AFP – Dez anos depois de ficarem presos no fundo da mina San José, no norte do Chile, os “33 mineradores do Atacama”, sentem-se heróis caídos no esquecimento e no abandono.
Na quinta-feira de 5 de agosto de 2010, um deslizamento de terra prendeu este grupo de mineradores de entre 19 e 63 anos na antiga mina. No 17o dia, confirmou-se que estavam vivos. Mais de dois meses depois, a 600 metros abaixo da terra, foram resgatados e elogiados como heróis por sua tenaz solidariedade diante do confinamento.
Uma vez fora da mina, foram convidados para programas de televisão, viajaram pelo mundo, e um excêntrico empresário do setor de mineração deu US$ 10.000 a cada um deles. Cinco anos depois, Hollywood fez um filme sobre sua história chamado “Os 33”, protagonizado por Antonio Banderas e com a participação do ator brasileiro Rodrigo Santoro, como o então ministro da Mineração do Chile, Laurence Golborne.
A fama não durou muito, porém. Hoje, quatro deles relatam seus diferentes destinos à AFP, ainda afetados por traumas, pesadelos e doenças.
– “Nunca vou me esquecer” –
José Ojeda foi quem escreveu a famosa mensagem: “Estamos bem no refúgio, os 33”, alertando o mundo de que estavam vivos quando muitos já haviam perdido a esperança.
“As pessoas achavam que nós pagávamos pelas viagens. Acham que ficamos com muito dinheiro, e esse não é o caso”, afirma este homem de 57 anos de Copiapó, onde vive modestamente com a pensão que recebe do governo, de aproximadamente 320 dólares.
Jimmy Sánchez era o mais jovem do grupo. Começou a trabalhar na mina aos 19 anos, sem terminar o Ensino Médio.
“É como se tivesse acontecido ontem. Acho que nunca vou me esquecer”, disse ele, em Copiapó, a cerca de 800 quilômetros ao norte de Santiago, onde vive da pensão recebida pelas sequelas do acidente.

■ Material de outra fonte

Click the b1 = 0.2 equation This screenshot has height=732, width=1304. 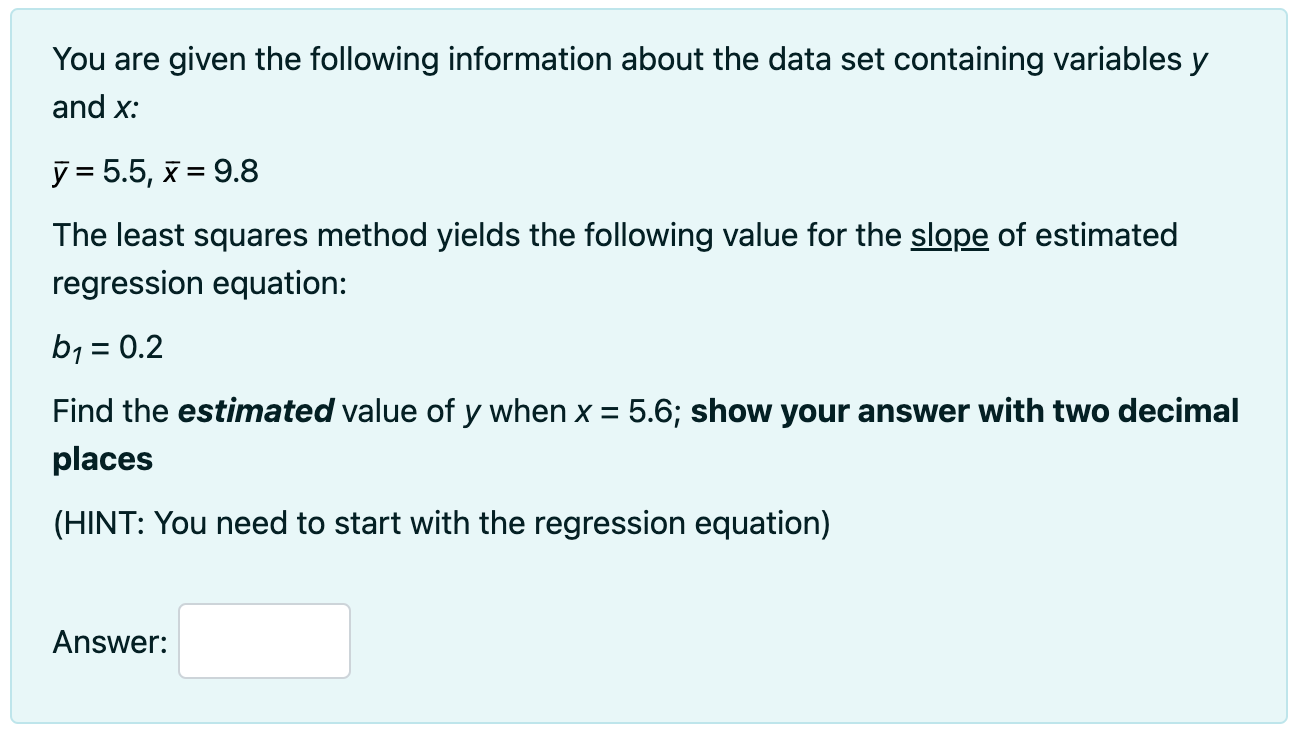click(x=107, y=347)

Nunca mais conseguiu trabalhar na mineração novamente. “Uma vez fui procurar emprego, mas souberam quem eu era e fecharam as portas. Não foi minha culpa ficar preso”, lamenta, aos seus 29 anos.
Mario Sepúlveda, hoje com 49 anos, denuncia que foram tratados mal.
Com o dinheiro que ganhou na televisão, cerca de US$ 150.000, Sepúlveda constrói hoje um centro de ajuda para crianças autistas e em risco de exclusão social, com base na experiência que vive com um de seus seis filhos, que possui um autismo severo.
Para Omar Reygadas, um dos mais experientes do grupo, “tudo o que vivemos na mina e tudo o que vimos ainda é muito latente”.
Hoje, Reygadas trabalha como motorista.
– Indenização –
Após o deslizamento, esses mineradores que mal se conheciam tiveram de se organizar para sobreviver, aprenderam disciplina e racionaram os poucos alimentos que havia no abrigo de segurança da mina.
Mas, por que não conseguiram manter essa união fora da mina?
“
As famílias provocaram toda essa desunião entre nós. Houve um antes, um durante e um depois. E, depois que saímos, já se transformou em cada um por si”, acrescenta.
Além disso, a venda dos direitos de sua história aprofundou a divisão.
Poucas semanas depois de serem resgatados, os mineradores assinaram um acordo para transferir os direitos para um filme e um livro, com base em uma complexa estrutura legal. Agora, muitos se sentem enganados e entraram com uma ação na Justiça.
“A estratégia dos advogados era nos separar e conseguiram. Nos fizeram brigar”, disse Sánchez.
Oito anos depois, a Justiça condenou o Estado chileno a pagar uma indenização de US$ 110.000 a cada um e isentou a mineradora San Esteban.
O Conselho de Defesa do Estado (CDE) recorreu da decisão, porém, alegando que os mineradores já foram ressarcidos ao receberem pensões vitalícias (14 dos 33 por idade e patologias) e ajuda financeira privada. O recurso ainda não foi resolvido pelo Tribunal de Apelações de Santiago.
Os mineradores também criticam o pouco acompanhamento recebido após o resgate: “Nos abandonaram rapidinho; ficamos em terapia por apenas um ano”, reclama Sepúlveda.
Uma década depois, os 33 mineradores não se reúnem, e apenas alguns mantêm contato. Para o futuro, seus sonhos são modestos.
Jimmy Sánchez deseja ter sua casa própria. José Ojeda clama por ajuda para pagar seu tratamento médico contra uma diabetes avançada, e Mario Sepúlveda afirma que trocaria tudo o que viveu para voltar a trabalhar em uma mina.